Aim of the exercise – Reproduce each entry exactly as written.

Input material –
┌──
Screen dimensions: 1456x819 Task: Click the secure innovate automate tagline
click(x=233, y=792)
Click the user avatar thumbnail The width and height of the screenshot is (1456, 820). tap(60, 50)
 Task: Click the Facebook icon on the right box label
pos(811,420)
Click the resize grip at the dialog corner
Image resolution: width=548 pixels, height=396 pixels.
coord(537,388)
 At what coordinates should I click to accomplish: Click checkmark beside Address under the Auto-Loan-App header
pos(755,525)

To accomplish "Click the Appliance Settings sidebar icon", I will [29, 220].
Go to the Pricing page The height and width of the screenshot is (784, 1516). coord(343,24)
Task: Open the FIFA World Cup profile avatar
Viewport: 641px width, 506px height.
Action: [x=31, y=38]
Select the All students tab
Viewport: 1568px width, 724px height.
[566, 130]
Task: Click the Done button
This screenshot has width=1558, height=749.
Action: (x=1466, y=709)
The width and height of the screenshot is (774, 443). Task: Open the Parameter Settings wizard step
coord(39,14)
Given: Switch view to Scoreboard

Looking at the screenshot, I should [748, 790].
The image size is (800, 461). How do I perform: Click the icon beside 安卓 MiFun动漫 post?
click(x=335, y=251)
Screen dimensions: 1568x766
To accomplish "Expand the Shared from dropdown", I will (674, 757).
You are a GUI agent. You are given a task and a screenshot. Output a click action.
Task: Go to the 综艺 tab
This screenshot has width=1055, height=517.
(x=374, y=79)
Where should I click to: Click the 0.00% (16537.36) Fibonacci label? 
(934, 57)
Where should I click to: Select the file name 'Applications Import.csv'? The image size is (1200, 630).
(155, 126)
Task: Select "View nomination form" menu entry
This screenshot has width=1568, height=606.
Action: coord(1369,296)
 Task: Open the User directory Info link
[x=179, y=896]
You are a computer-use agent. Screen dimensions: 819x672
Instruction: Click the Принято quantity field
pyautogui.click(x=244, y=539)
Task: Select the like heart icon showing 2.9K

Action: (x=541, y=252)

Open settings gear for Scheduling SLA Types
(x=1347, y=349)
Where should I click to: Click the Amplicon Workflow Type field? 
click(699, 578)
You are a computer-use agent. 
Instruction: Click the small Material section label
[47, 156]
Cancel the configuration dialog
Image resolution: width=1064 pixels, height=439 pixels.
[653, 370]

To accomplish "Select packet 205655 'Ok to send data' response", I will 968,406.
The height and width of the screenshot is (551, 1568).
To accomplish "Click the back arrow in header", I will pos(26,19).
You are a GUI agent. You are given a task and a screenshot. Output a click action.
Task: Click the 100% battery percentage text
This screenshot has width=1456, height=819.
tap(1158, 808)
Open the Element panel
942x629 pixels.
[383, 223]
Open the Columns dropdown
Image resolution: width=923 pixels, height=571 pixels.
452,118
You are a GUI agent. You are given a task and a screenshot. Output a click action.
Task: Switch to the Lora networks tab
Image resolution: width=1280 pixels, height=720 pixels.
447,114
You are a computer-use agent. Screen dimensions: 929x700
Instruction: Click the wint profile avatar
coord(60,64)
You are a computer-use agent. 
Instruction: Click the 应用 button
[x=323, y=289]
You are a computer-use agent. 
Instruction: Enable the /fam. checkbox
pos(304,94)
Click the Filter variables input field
└──
Task result –
Screen dimensions: 1456x819 Task: Click the secure innovate automate tagline
click(x=233, y=792)
Click the user avatar thumbnail The width and height of the screenshot is (1456, 820). tap(60, 50)
 Task: Click the Facebook icon on the right box label
pos(811,420)
Click the resize grip at the dialog corner
Image resolution: width=548 pixels, height=396 pixels.
coord(537,388)
 At what coordinates should I click to accomplish: Click checkmark beside Address under the Auto-Loan-App header
pos(755,525)

To accomplish "Click the Appliance Settings sidebar icon", I will [29, 220].
Go to the Pricing page The height and width of the screenshot is (784, 1516). coord(343,24)
Task: Open the FIFA World Cup profile avatar
Viewport: 641px width, 506px height.
Action: [x=31, y=38]
Select the All students tab
Viewport: 1568px width, 724px height.
[566, 130]
Task: Click the Done button
This screenshot has width=1558, height=749.
Action: (x=1466, y=709)
The width and height of the screenshot is (774, 443). Task: Open the Parameter Settings wizard step
coord(39,14)
Given: Switch view to Scoreboard

Looking at the screenshot, I should [748, 790].
The image size is (800, 461). How do I perform: Click the icon beside 安卓 MiFun动漫 post?
click(x=335, y=251)
Screen dimensions: 1568x766
To accomplish "Expand the Shared from dropdown", I will (674, 757).
You are a GUI agent. You are given a task and a screenshot. Output a click action.
Task: Go to the 综艺 tab
This screenshot has width=1055, height=517.
(x=374, y=79)
Where should I click to: Click the 0.00% (16537.36) Fibonacci label? 
(934, 57)
Where should I click to: Select the file name 'Applications Import.csv'? The image size is (1200, 630).
(155, 126)
Task: Select "View nomination form" menu entry
This screenshot has width=1568, height=606.
Action: coord(1369,296)
 Task: Open the User directory Info link
[x=179, y=896]
You are a computer-use agent. Screen dimensions: 819x672
Instruction: Click the Принято quantity field
pyautogui.click(x=244, y=539)
Task: Select the like heart icon showing 2.9K

Action: (x=541, y=252)

Open settings gear for Scheduling SLA Types
(x=1347, y=349)
Where should I click to: Click the Amplicon Workflow Type field? 
click(699, 578)
You are a computer-use agent. 
Instruction: Click the small Material section label
[47, 156]
Cancel the configuration dialog
Image resolution: width=1064 pixels, height=439 pixels.
[653, 370]

To accomplish "Select packet 205655 'Ok to send data' response", I will 968,406.
The height and width of the screenshot is (551, 1568).
To accomplish "Click the back arrow in header", I will pos(26,19).
You are a GUI agent. You are given a task and a screenshot. Output a click action.
Task: Click the 100% battery percentage text
This screenshot has width=1456, height=819.
tap(1158, 808)
Open the Element panel
942x629 pixels.
[383, 223]
Open the Columns dropdown
Image resolution: width=923 pixels, height=571 pixels.
452,118
You are a GUI agent. You are given a task and a screenshot. Output a click action.
Task: Switch to the Lora networks tab
Image resolution: width=1280 pixels, height=720 pixels.
447,114
You are a computer-use agent. Screen dimensions: 929x700
Instruction: Click the wint profile avatar
coord(60,64)
You are a computer-use agent. 
Instruction: Click the 应用 button
[x=323, y=289]
You are a computer-use agent. 
Instruction: Enable the /fam. checkbox
pos(304,94)
Click the Filter variables input field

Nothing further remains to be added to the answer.